Our company, parabol.co, reserves the right to relicense the source base. So, if there were community momentum around extracting the application framework (as @mattkrick https://github.com/mattkrick said, by nuking server/graphql/model and universal/modules, etc.) and, say, perhaps implementing TODO MVC or the original Metier app, we'd be supportive of licensing it under something like the MIT, Apache, or similar.

What do you think of the GPL? Too restrictive? Too difficult to isolate your own code? Or, ok?

— You are receiving this because you were mentioned. Reply to this email directly, view it on GitHub https://github.com/mattkrick/meatier/issues/176#issuecomment-270054655, or mute the thread https://github.com/notifications/unsubscribe-auth/AAn-VpaFoONSUSFQ2gOmbdAbnhhTYjRJks5rOd9ugaJpZM4LPlFm .

theobat commented 7 years ago

@mattkrick, @wmertens JUst asked a bunch of things on the gitter a few weeks ago essentially my questions were:

Thanks ! (learning more than coding for the past few months, still having trouble to see if cashay is required on my end)

mattkrick commented 7 years ago

@theobat good questions!

file structure: the idea is that reusable components are stored in universal/components. Module-specific components/containers are stored in universal/modules. containers are smart, components are dumb (If react is a MVVM then components = view, containers = viewmodel).

immutablejs is fine, but not every 3rd party reducer can be stuck inside an immutable Map. Since it's kinda pointless sticking a JS object inside of an immutable object, then might as well make the whole thing JS. i also don't like the currently accepted toJS() pattern where you convert the immutable to a js object in mapStateToProps. You could write a memoizing wrapper, but i like removing complexity, not adding it.

it'd be super if someone wanted to take on query batching for cashay! Unfortunately it's not needed for our scrappy little startup right now so I just haven't prioritized it yet.

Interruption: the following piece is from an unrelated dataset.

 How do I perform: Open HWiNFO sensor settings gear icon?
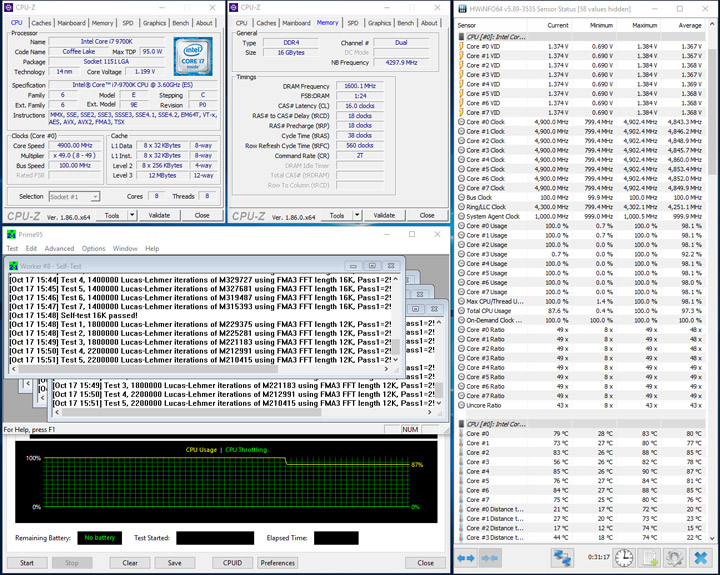click(676, 558)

mattkrick commented 7 years ago

The path forward: AGPLv3 allows me (or any member of Parabol) to fork Action and relicense it as MIT, so I'll fork it, chop out the Action-specific stuff, and then replace Meatier with Action. Then we'll have a standard boilerplate without a bunch of Action-specific modules. For folks that don't know how to do somethings (like subscriptions, server-backed DnD, etc) they could still use Action as a reference, but then they can fork Meatier to get started on their own project & be in the clear wrt licensing. Bitrot is still a risk, but at least it'll get Meatier to a place where we use CSS in JS instead of CSS modules, update redux-form, etc. Since Meatier will be a subset of Action, git merges should also be a less painful (but not pain free) way to back propagate changes that would affect both repos.